Items from a data source

------------------------------------

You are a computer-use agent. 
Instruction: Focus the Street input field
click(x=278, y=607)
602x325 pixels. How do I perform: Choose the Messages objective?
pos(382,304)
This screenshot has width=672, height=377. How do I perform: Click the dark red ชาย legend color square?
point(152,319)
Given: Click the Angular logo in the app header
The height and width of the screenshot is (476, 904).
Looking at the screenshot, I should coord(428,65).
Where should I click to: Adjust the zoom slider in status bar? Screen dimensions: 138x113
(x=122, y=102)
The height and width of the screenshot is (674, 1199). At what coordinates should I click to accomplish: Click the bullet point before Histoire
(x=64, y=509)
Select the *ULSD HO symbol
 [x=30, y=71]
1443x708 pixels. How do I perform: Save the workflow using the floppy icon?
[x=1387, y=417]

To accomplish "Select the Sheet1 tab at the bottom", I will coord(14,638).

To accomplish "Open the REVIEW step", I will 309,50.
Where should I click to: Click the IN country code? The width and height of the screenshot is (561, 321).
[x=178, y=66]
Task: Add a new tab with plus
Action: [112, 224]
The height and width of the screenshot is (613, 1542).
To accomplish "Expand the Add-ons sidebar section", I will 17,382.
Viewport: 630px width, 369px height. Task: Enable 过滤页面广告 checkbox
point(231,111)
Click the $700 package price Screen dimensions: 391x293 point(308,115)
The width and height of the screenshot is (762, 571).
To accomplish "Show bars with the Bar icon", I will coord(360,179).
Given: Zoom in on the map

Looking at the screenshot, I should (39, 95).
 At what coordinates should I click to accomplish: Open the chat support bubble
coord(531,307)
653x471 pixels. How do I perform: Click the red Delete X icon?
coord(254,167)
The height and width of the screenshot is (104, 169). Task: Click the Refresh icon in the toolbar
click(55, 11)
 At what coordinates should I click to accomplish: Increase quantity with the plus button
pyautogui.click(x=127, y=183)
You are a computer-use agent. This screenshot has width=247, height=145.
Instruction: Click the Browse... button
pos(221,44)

------------------------------------

Could you reproduce every line of the data above verbatim, without changing anything?

__The output__:
You are a computer-use agent. 
Instruction: Focus the Street input field
click(x=278, y=607)
602x325 pixels. How do I perform: Choose the Messages objective?
pos(382,304)
This screenshot has width=672, height=377. How do I perform: Click the dark red ชาย legend color square?
point(152,319)
Given: Click the Angular logo in the app header
The height and width of the screenshot is (476, 904).
Looking at the screenshot, I should coord(428,65).
Where should I click to: Adjust the zoom slider in status bar? Screen dimensions: 138x113
(x=122, y=102)
The height and width of the screenshot is (674, 1199). At what coordinates should I click to accomplish: Click the bullet point before Histoire
(x=64, y=509)
Select the *ULSD HO symbol
 [x=30, y=71]
1443x708 pixels. How do I perform: Save the workflow using the floppy icon?
[x=1387, y=417]

To accomplish "Select the Sheet1 tab at the bottom", I will coord(14,638).

To accomplish "Open the REVIEW step", I will 309,50.
Where should I click to: Click the IN country code? The width and height of the screenshot is (561, 321).
[x=178, y=66]
Task: Add a new tab with plus
Action: [112, 224]
The height and width of the screenshot is (613, 1542).
To accomplish "Expand the Add-ons sidebar section", I will 17,382.
Viewport: 630px width, 369px height. Task: Enable 过滤页面广告 checkbox
point(231,111)
Click the $700 package price Screen dimensions: 391x293 point(308,115)
The width and height of the screenshot is (762, 571).
To accomplish "Show bars with the Bar icon", I will coord(360,179).
Given: Zoom in on the map

Looking at the screenshot, I should (39, 95).
 At what coordinates should I click to accomplish: Open the chat support bubble
coord(531,307)
653x471 pixels. How do I perform: Click the red Delete X icon?
coord(254,167)
The height and width of the screenshot is (104, 169). Task: Click the Refresh icon in the toolbar
click(55, 11)
 At what coordinates should I click to accomplish: Increase quantity with the plus button
pyautogui.click(x=127, y=183)
You are a computer-use agent. This screenshot has width=247, height=145.
Instruction: Click the Browse... button
pos(221,44)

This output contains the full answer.